Pixel coordinate grounding data
========
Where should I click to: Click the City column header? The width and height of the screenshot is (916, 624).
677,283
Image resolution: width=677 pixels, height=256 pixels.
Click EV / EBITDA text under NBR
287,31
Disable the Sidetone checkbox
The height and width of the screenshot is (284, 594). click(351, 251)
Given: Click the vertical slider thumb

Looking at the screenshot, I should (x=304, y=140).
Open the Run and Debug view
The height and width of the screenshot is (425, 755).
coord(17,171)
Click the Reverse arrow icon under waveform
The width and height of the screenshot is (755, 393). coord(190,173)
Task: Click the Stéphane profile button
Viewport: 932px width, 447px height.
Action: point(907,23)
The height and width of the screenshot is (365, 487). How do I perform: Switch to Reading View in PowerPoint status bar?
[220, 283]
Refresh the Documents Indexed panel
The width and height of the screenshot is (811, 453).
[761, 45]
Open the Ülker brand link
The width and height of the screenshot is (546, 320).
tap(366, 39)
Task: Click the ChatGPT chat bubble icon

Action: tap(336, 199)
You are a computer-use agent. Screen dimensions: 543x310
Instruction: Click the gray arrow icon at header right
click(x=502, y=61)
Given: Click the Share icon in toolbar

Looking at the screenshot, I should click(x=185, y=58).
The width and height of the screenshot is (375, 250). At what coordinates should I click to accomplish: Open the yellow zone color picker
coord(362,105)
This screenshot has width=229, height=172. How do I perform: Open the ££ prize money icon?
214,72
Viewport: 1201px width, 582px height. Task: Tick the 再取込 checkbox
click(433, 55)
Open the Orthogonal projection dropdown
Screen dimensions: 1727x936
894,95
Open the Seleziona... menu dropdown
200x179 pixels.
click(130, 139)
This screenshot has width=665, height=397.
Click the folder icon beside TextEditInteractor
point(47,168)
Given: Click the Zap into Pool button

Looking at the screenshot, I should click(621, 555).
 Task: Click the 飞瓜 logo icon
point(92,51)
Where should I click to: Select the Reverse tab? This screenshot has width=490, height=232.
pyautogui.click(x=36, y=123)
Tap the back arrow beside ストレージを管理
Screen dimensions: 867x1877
========
WHAT THE TASK REQUIRES: Retype the records above in full, matching each line exactly.

EXERCISE RESPONSE:
Where should I click to: Click the City column header? The width and height of the screenshot is (916, 624).
677,283
Image resolution: width=677 pixels, height=256 pixels.
Click EV / EBITDA text under NBR
287,31
Disable the Sidetone checkbox
The height and width of the screenshot is (284, 594). click(351, 251)
Given: Click the vertical slider thumb

Looking at the screenshot, I should (x=304, y=140).
Open the Run and Debug view
The height and width of the screenshot is (425, 755).
coord(17,171)
Click the Reverse arrow icon under waveform
The width and height of the screenshot is (755, 393). coord(190,173)
Task: Click the Stéphane profile button
Viewport: 932px width, 447px height.
Action: point(907,23)
The height and width of the screenshot is (365, 487). How do I perform: Switch to Reading View in PowerPoint status bar?
[220, 283]
Refresh the Documents Indexed panel
The width and height of the screenshot is (811, 453).
[761, 45]
Open the Ülker brand link
The width and height of the screenshot is (546, 320).
tap(366, 39)
Task: Click the ChatGPT chat bubble icon

Action: tap(336, 199)
You are a computer-use agent. Screen dimensions: 543x310
Instruction: Click the gray arrow icon at header right
click(x=502, y=61)
Given: Click the Share icon in toolbar

Looking at the screenshot, I should click(x=185, y=58).
The width and height of the screenshot is (375, 250). At what coordinates should I click to accomplish: Open the yellow zone color picker
coord(362,105)
This screenshot has width=229, height=172. How do I perform: Open the ££ prize money icon?
214,72
Viewport: 1201px width, 582px height. Task: Tick the 再取込 checkbox
click(433, 55)
Open the Orthogonal projection dropdown
Screen dimensions: 1727x936
894,95
Open the Seleziona... menu dropdown
200x179 pixels.
click(130, 139)
This screenshot has width=665, height=397.
Click the folder icon beside TextEditInteractor
point(47,168)
Given: Click the Zap into Pool button

Looking at the screenshot, I should click(621, 555).
 Task: Click the 飞瓜 logo icon
point(92,51)
Where should I click to: Select the Reverse tab? This screenshot has width=490, height=232.
pyautogui.click(x=36, y=123)
Tap the back arrow beside ストレージを管理
Screen dimensions: 867x1877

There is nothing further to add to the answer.